BEGIN INPUT MATERIAL
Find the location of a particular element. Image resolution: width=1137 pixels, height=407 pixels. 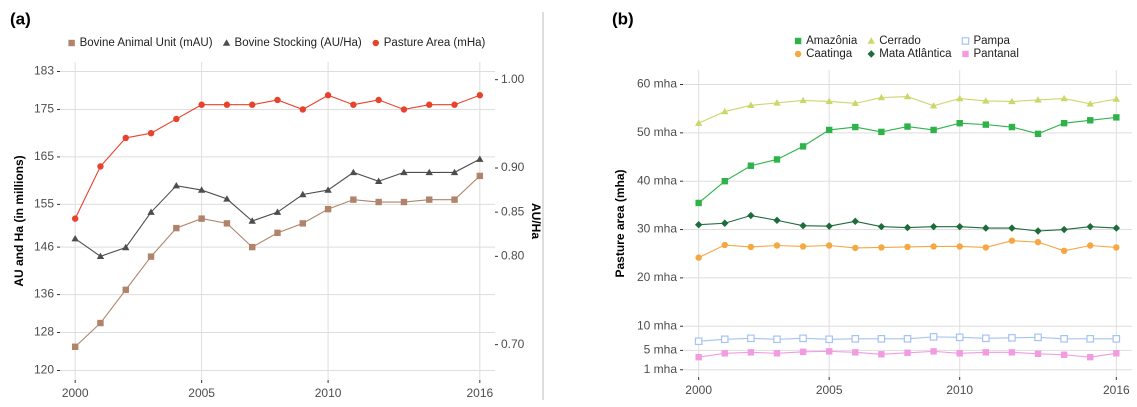

x-tick-label: 2016 is located at coordinates (480, 393).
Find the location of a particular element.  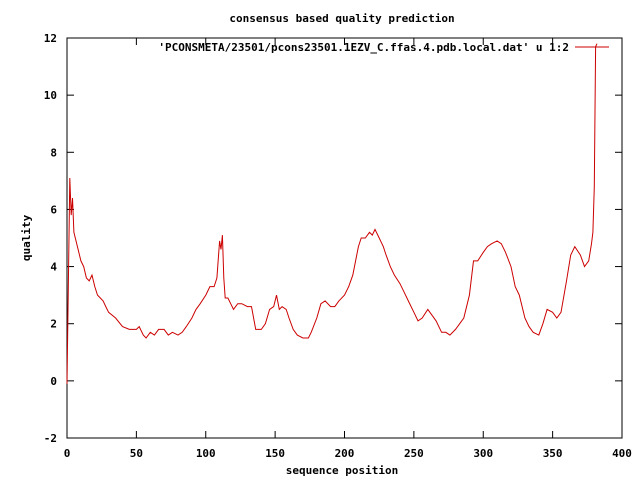

x-tick-label: 200 is located at coordinates (345, 454).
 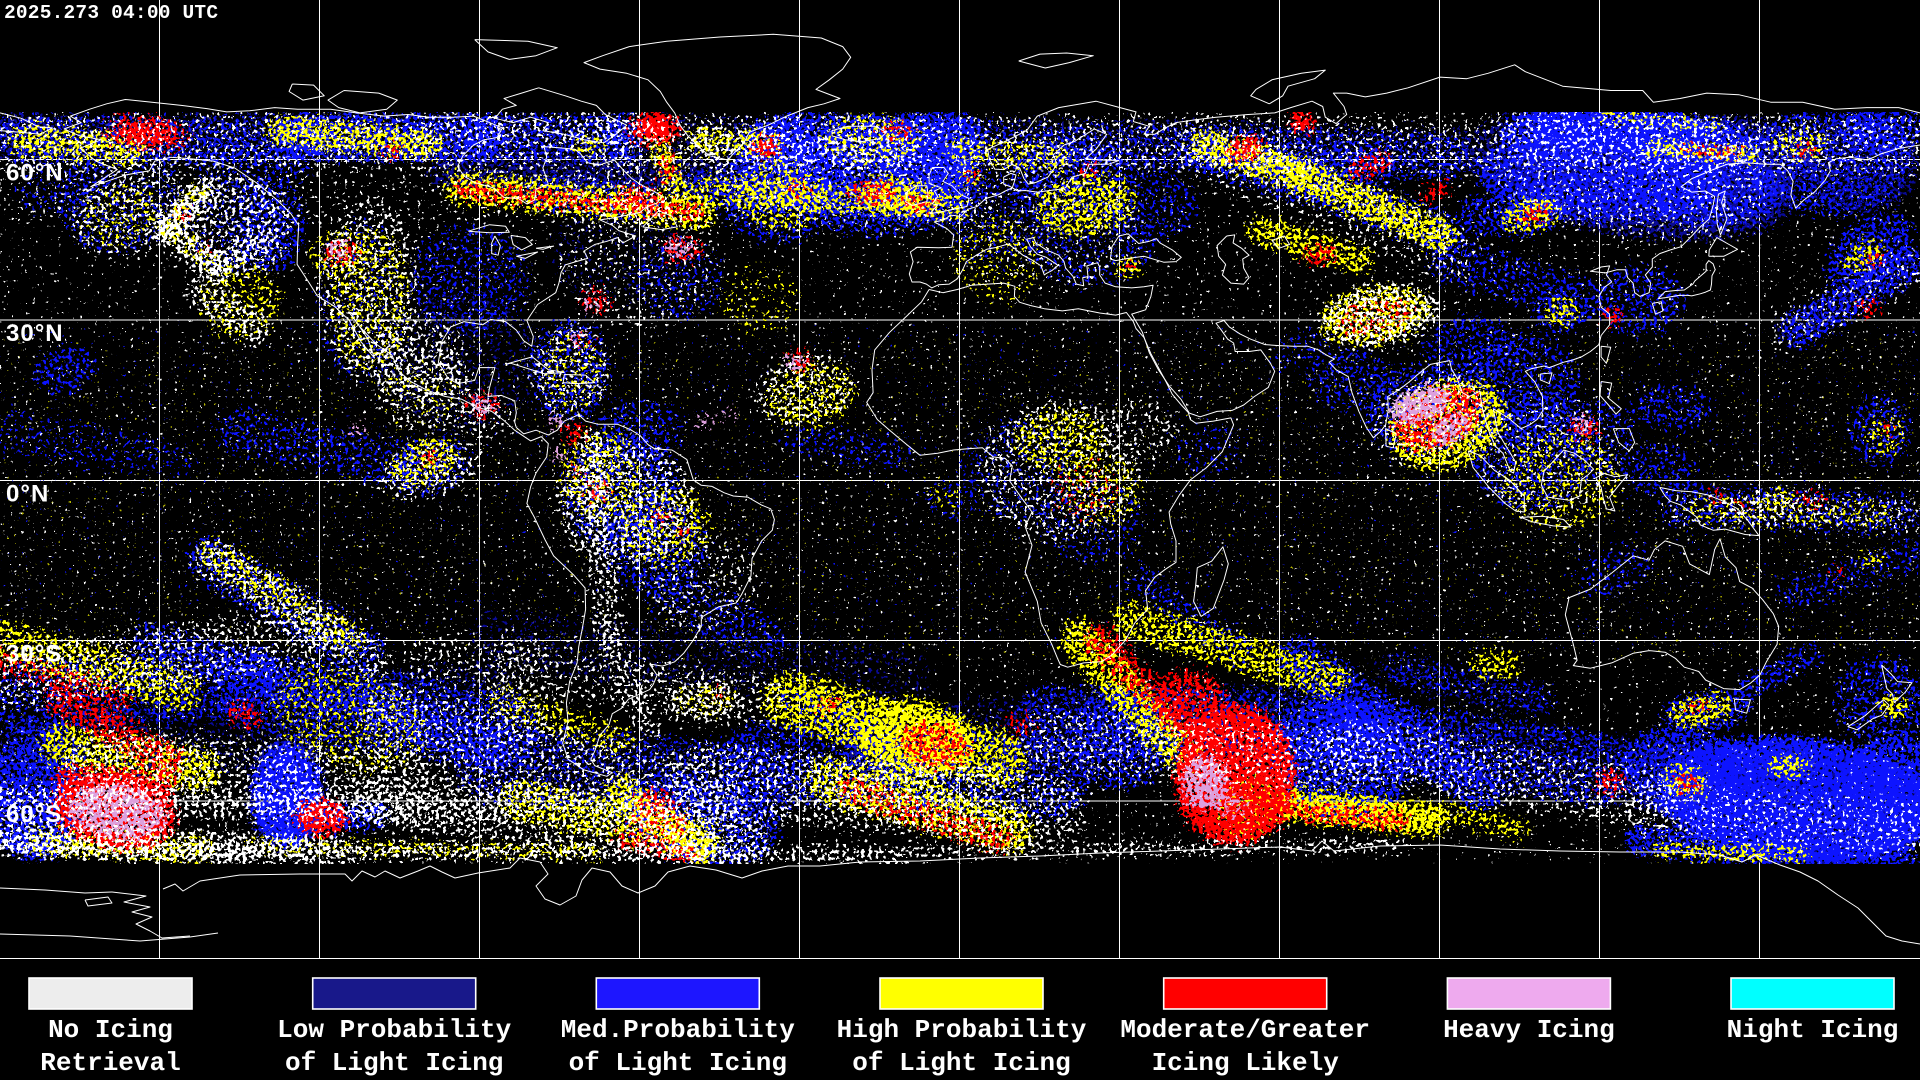 What do you see at coordinates (35, 334) in the screenshot?
I see `svg-text: 30°N` at bounding box center [35, 334].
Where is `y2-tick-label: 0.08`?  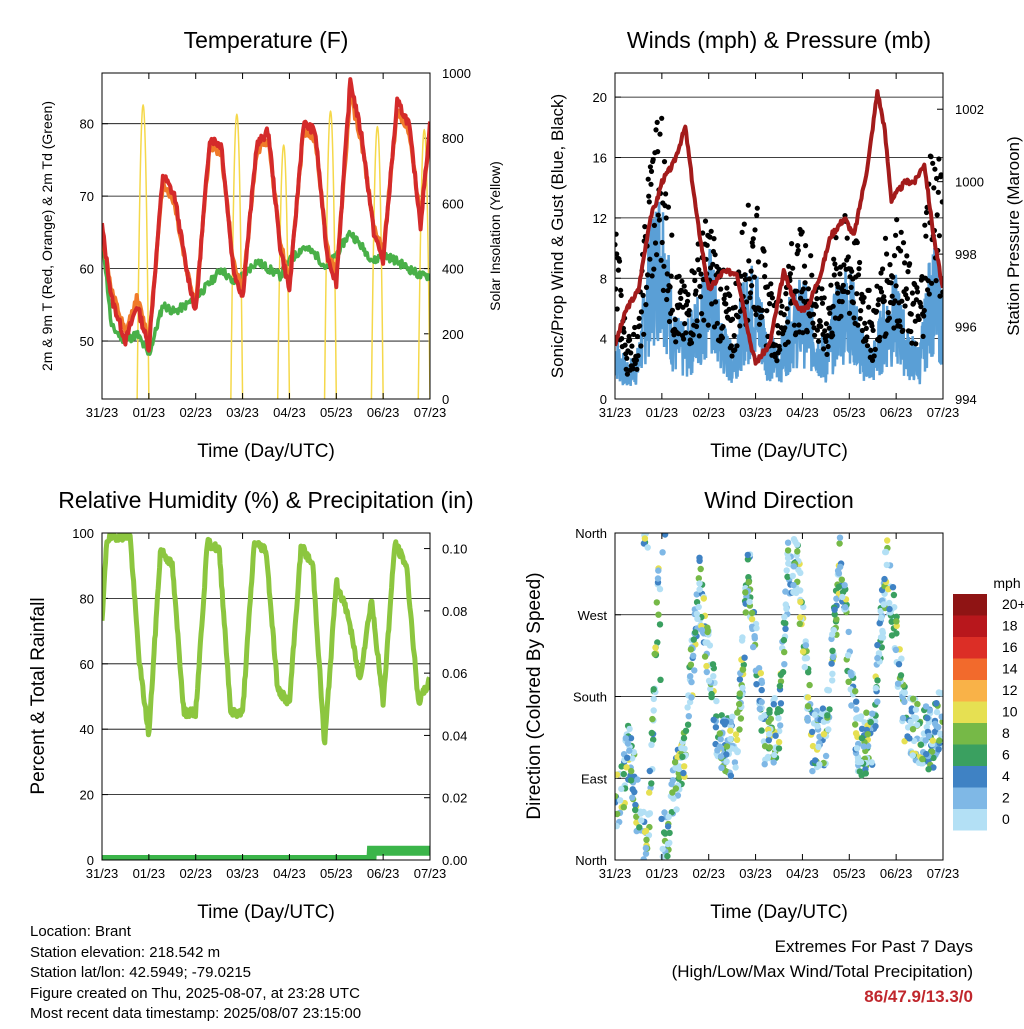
END INPUT MATERIAL
> _WORK TO BE COMPLETED_
Lay out every line of the records above as a numbered list, skipping blank lines. Leave the pictures out of your answer.

> _RESPONSE TO THIS TASK_
1. Find the location of a particular element. Image resolution: width=1137 pixels, height=407 pixels. 
2. x-tick-label: 2016 is located at coordinates (480, 393).
3. Find the location of a particular element.  
4. x-tick-label: 200 is located at coordinates (345, 454).
5.   What do you see at coordinates (35, 334) in the screenshot?
6. I see `svg-text: 30°N` at bounding box center [35, 334].
7. Where is `y2-tick-label: 0.08`?  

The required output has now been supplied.